Alcohol and Health
The Myth of the Safe Drink: What the Science Actually Says
For decades, moderate drinking was prescribed as heart-healthy — it turns out that conclusion was built on a statistical illusion.
The Idea
The idea that a glass of wine a day is good for you didn't emerge from rigorous clinical trials — it emerged from observational studies that couldn't account for a critical flaw: the 'sick quitter' problem. When researchers compared moderate drinkers to non-drinkers, non-drinkers looked worse. But that group included people who had already stopped drinking because of illness. Moderate drinkers weren't healthier because they drank — they were healthier because they weren't already sick.

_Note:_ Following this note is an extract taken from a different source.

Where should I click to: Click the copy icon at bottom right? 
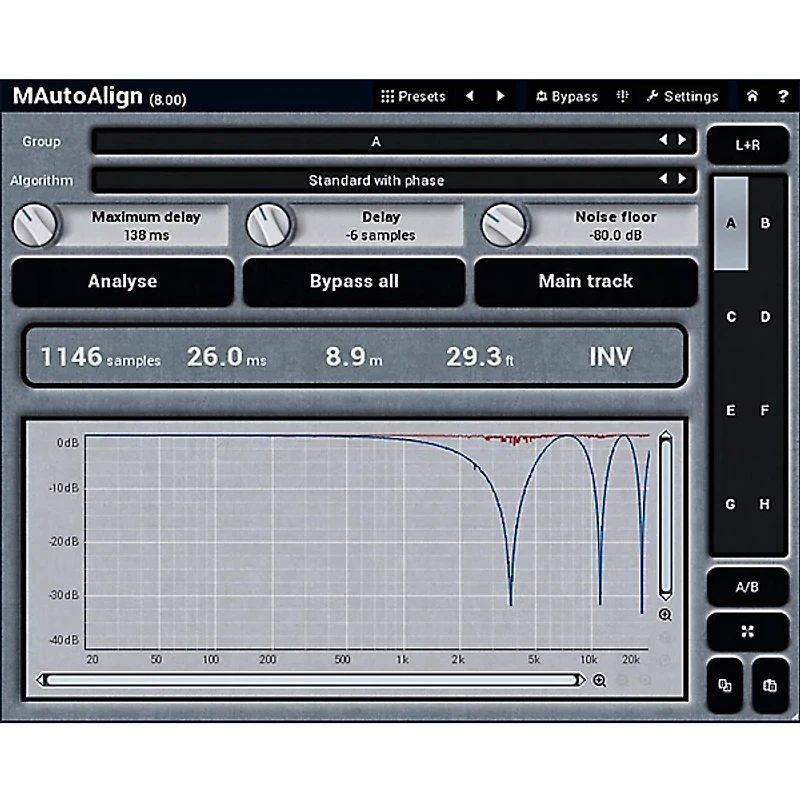coord(725,685)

When researchers began controlling for this bias, the apparent cardiovascular benefits of moderate drinking largely evaporated. A landmark 2018 global study published in The Lancet, analysing data from 195 countries, concluded that the safest level of alcohol consumption is zero — that any marginal cardiac benefit is offset by increased risk across a range of conditions including several cancers, liver disease, and neurological damage. Alcohol is a Group 1 carcinogen — the same category as asbestos and tobacco. It's estimated to cause around 7 types of cancer, including breast and colorectal cancer, through mechanisms that are now well understood: acetaldehyde, the compound alcohol breaks down into, directly damages DNA. There's no threshold below which this process stops. None of this means a drink will kill you — risk is probabilistic, not deterministic. But it does mean the framing of 'moderate drinking is fine' was never really evidence-based. It was a comforting story that the data, once examined more carefully, doesn't fully support.
In the World
In 2018, epidemiologist Jennie Connor at the University of Otago published a review that quietly shook the public health world. She wasn't presenting new data — she was re-examining how the existing data had been interpreted. Her conclusion: the evidence that alcohol causes cancer is now as strong as the evidence that smoking causes cancer. The difference is that almost nobody knows. Around the same time, Canada's chief public health agency reviewed its national drinking guidelines and released a new framework in 2023 that broke sharply with the old 'low risk' messaging. Where previous guidelines had suggested up to 14 standard drinks per week for women was acceptable, the new guidelines stated that two drinks per week was low risk, three to six was moderate risk — and anything above that was high risk. The change wasn't based on new science so much as a more honest reading of the science that already existed. The response was revealing. Some public health groups welcomed it. Alcohol industry bodies pushed back. Many people felt discomfort — not because they were heavy drinkers, but because moderate drinking had been so thoroughly normalised that even questioning it felt extreme. That normalisation is itself worth examining. Alcohol is the only drug whose non-use tends to require social explanation. Asked why you're not drinking at a dinner party, 'I just don't feel like it' is rarely accepted as a complete answer. The cultural scaffolding around alcohol is extraordinarily robust — and it shapes how we receive information about its risks.
Why It Matters
Most people reading this don't have an addiction. But most people reading this probably drink occasionally, and most have absorbed the idea that moderate drinking sits comfortably in the 'fine' category of lifestyle choices — like not exercising quite enough or eating too much sugar. What the emerging science suggests is that alcohol occupies a different category than we've been led to believe. Not catastrophically dangerous in small quantities, but not neutral either — a genuine carcinogen with no safe lower bound, whose risks accumulate quietly over time in ways that don't announce themselves until later. This doesn't demand abstinence. But it does invite honesty. If you're drinking, it's worth knowing what you're trading off — not because you should feel guilty, but because informed choices are more genuinely yours than choices made on the basis of a comforting half-truth. The question isn't whether to be puritanical about alcohol. It's whether the story you tell yourself about why it's fine is actually accurate — or whether it's borrowed from a decades-old piece of bad epidemiology that was convenient for everyone to believe.
A Question to Ponder
What would you think about your drinking habits if you had never heard the phrase 'everything in moderation'?